Every line below that holds "computer" must be copied.

★ ★ ★

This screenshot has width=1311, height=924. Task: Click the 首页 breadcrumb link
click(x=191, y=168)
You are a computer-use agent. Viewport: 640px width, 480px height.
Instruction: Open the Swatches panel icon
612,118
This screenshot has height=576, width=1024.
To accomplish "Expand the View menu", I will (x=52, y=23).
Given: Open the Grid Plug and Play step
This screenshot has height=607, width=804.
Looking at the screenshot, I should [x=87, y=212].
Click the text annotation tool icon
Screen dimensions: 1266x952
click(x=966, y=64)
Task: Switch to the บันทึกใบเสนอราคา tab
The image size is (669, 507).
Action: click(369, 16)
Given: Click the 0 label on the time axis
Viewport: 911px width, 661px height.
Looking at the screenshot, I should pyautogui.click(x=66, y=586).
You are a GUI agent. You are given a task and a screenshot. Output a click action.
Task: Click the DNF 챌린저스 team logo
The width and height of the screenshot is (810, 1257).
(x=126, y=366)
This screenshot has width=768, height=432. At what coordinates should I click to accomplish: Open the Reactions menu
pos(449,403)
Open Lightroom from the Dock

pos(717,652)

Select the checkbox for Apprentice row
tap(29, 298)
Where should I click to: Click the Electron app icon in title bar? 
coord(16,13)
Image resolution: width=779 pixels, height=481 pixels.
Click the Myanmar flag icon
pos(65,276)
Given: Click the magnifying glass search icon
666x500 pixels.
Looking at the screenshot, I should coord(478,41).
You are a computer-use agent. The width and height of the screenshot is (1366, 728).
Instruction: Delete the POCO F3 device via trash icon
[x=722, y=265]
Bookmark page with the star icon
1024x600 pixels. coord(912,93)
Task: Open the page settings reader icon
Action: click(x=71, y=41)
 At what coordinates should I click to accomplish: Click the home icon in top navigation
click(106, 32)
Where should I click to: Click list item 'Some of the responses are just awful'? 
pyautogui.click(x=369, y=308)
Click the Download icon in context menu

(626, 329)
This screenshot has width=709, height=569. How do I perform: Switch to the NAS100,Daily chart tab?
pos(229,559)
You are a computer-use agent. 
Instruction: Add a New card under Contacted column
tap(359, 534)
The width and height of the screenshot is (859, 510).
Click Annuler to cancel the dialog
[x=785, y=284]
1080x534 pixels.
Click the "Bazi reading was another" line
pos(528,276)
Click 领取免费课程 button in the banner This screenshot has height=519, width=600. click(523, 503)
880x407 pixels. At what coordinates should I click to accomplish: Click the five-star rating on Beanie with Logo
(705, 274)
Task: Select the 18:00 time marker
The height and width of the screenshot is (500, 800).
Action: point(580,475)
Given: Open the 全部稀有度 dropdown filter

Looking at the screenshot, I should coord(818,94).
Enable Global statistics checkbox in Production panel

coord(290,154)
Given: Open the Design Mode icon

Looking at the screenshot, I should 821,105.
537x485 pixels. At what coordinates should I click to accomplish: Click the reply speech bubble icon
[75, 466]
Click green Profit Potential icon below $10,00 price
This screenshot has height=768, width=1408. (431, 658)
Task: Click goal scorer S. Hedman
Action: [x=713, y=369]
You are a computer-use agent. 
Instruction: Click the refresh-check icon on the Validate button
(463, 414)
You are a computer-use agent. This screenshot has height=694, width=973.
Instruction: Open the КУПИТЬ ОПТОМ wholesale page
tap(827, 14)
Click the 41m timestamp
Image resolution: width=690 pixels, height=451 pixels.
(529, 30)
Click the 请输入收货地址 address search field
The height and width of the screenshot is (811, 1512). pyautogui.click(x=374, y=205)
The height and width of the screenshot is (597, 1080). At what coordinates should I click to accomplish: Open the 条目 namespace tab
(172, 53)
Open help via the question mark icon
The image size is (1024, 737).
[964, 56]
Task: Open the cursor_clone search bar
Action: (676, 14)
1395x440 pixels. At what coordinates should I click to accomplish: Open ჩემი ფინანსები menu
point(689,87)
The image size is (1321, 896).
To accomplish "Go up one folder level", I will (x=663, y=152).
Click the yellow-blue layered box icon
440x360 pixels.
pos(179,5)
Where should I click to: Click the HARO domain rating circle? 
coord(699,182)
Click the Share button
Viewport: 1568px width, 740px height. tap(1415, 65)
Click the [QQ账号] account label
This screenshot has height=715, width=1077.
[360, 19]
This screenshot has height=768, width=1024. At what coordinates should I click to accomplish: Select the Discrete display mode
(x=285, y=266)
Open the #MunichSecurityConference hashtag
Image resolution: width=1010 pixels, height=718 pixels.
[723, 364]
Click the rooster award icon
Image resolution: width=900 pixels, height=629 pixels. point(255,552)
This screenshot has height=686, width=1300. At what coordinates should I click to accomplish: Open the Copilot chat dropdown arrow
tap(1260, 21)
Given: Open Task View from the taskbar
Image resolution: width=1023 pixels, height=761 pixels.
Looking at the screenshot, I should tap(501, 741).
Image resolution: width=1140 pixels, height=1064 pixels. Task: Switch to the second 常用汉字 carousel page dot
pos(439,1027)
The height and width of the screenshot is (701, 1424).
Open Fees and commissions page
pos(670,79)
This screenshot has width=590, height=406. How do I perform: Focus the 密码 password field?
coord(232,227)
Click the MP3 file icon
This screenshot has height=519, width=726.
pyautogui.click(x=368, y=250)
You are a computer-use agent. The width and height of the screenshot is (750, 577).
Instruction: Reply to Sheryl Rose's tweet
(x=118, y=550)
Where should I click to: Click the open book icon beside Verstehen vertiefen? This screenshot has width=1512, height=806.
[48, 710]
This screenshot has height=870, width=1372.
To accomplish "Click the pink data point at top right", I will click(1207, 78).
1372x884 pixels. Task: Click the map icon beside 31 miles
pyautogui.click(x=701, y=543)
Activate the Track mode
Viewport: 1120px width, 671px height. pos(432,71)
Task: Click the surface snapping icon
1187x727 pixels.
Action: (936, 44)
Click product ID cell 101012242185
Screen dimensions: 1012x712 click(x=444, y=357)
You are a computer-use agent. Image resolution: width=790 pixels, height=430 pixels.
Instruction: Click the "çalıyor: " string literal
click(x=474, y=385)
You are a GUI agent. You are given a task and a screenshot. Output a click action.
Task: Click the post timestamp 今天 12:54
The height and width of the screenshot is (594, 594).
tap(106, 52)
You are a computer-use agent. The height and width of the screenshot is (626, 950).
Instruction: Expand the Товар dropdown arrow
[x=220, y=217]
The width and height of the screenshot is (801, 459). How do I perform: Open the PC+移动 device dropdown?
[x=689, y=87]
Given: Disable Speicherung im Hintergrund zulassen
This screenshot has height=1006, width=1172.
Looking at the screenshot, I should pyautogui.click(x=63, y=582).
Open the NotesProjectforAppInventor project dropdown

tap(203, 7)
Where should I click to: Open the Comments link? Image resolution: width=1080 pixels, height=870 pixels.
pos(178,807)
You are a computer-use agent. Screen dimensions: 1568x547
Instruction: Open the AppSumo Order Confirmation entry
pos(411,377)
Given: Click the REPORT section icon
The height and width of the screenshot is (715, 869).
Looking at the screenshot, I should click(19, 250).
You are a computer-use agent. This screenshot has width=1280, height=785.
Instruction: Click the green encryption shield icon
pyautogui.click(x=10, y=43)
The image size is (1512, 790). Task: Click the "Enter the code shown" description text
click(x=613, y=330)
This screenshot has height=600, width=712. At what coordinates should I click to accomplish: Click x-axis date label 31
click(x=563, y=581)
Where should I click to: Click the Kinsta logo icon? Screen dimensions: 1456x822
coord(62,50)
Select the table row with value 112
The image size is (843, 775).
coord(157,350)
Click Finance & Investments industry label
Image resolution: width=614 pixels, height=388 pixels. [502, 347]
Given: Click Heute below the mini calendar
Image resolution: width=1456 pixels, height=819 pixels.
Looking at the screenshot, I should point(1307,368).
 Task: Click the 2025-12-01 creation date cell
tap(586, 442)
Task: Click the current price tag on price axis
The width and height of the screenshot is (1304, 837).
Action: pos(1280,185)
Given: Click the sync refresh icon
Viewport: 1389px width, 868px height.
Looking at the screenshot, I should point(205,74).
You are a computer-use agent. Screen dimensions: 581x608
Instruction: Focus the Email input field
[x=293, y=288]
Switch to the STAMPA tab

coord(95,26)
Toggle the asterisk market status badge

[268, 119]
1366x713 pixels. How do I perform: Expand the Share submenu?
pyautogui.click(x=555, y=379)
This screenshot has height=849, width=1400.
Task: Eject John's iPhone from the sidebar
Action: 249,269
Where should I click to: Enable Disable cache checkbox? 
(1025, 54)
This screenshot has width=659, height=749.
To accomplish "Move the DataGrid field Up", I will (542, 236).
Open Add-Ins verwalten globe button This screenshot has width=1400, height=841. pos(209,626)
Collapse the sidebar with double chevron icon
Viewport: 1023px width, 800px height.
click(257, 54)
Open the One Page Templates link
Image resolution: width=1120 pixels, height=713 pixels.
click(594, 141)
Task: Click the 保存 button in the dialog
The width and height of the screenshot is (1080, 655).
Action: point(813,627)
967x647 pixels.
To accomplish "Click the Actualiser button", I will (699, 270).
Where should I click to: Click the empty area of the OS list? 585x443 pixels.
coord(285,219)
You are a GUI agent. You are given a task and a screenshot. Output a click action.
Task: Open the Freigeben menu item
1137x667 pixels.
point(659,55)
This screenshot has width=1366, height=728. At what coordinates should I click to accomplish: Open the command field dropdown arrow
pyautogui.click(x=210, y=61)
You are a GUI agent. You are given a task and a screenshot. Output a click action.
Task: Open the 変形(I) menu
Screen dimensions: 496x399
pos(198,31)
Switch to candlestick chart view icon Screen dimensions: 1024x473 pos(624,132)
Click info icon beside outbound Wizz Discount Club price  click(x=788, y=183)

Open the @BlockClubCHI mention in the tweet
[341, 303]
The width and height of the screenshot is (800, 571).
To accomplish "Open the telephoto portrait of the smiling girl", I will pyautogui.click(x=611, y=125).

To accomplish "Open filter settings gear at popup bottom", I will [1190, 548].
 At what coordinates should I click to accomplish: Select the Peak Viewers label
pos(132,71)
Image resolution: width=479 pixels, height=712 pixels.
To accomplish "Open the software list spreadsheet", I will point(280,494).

★ ★ ★

RESULT BELOW:
You are a computer-use agent. Viewport: 640px width, 480px height.
You are a computer-use agent. The width and height of the screenshot is (1366, 728).
You are a computer-use agent. 
You are a computer-use agent. 
You are a computer-use agent. This screenshot has height=694, width=973.
You are a computer-use agent. The width and height of the screenshot is (750, 577).
You are a computer-use agent. Image resolution: width=790 pixels, height=430 pixels.
You are a computer-use agent. The height and width of the screenshot is (626, 950).
You are a computer-use agent. Screen dimensions: 1568x547
You are a computer-use agent. This screenshot has width=1280, height=785.
You are a computer-use agent. Screen dimensions: 581x608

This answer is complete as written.